Data for this task —
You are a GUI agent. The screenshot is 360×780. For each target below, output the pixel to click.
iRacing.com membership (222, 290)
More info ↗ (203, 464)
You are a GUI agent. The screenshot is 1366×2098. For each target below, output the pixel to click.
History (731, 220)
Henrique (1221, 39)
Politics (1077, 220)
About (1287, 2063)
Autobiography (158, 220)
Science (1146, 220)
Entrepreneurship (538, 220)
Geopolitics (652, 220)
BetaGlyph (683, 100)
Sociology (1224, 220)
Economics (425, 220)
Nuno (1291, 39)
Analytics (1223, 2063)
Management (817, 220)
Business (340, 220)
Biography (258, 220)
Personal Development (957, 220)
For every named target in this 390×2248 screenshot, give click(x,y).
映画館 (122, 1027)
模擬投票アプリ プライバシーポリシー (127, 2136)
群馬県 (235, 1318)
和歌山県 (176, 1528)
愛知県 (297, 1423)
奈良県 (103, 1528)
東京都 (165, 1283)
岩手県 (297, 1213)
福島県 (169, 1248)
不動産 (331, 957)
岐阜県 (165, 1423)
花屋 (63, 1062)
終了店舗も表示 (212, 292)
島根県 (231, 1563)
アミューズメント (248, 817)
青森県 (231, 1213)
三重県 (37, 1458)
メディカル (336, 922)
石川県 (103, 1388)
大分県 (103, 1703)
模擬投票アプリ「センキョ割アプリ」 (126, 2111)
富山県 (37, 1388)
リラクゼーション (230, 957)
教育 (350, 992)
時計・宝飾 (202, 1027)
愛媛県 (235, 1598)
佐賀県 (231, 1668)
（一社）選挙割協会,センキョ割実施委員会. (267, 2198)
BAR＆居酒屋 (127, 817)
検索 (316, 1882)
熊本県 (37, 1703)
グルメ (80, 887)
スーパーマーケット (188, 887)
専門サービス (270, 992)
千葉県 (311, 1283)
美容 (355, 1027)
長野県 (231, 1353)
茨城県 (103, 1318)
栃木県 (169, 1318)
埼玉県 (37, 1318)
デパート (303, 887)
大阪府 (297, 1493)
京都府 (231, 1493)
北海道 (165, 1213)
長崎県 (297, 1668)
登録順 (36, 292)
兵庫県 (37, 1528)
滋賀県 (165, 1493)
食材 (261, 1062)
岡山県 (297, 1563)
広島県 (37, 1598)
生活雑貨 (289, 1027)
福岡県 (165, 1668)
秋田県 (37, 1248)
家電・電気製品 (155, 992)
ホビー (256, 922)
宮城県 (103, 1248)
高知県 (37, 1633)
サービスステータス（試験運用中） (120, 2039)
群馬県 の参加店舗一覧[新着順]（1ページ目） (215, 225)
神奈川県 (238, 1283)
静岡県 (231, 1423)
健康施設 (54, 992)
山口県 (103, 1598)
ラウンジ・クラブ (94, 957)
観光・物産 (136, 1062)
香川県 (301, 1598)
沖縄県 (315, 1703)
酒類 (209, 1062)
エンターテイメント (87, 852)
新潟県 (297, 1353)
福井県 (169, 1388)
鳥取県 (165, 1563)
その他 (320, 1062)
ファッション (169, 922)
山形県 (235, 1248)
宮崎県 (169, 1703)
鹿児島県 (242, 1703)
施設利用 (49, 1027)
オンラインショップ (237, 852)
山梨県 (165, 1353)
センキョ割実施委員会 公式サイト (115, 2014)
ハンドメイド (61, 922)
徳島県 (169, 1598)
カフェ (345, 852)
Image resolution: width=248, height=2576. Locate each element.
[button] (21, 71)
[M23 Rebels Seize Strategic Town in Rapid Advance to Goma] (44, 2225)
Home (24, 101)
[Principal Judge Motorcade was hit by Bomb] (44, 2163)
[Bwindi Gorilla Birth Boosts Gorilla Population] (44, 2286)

Assigned task — Restate word for word the entries above, starting at the line with "不動産 (331, 957)" and ending at the line with "専門サービス (270, 992)", inclusive, and no others.

Written reply —
不動産 (331, 957)
岐阜県 (165, 1423)
花屋 (63, 1062)
終了店舗も表示 (212, 292)
島根県 (231, 1563)
アミューズメント (248, 817)
青森県 (231, 1213)
三重県 (37, 1458)
メディカル (336, 922)
石川県 (103, 1388)
大分県 (103, 1703)
模擬投票アプリ「センキョ割アプリ」 (126, 2111)
富山県 (37, 1388)
リラクゼーション (230, 957)
教育 (350, 992)
時計・宝飾 (202, 1027)
愛媛県 (235, 1598)
佐賀県 (231, 1668)
（一社）選挙割協会,センキョ割実施委員会. (267, 2198)
BAR＆居酒屋 (127, 817)
検索 (316, 1882)
熊本県 (37, 1703)
グルメ (80, 887)
スーパーマーケット (188, 887)
専門サービス (270, 992)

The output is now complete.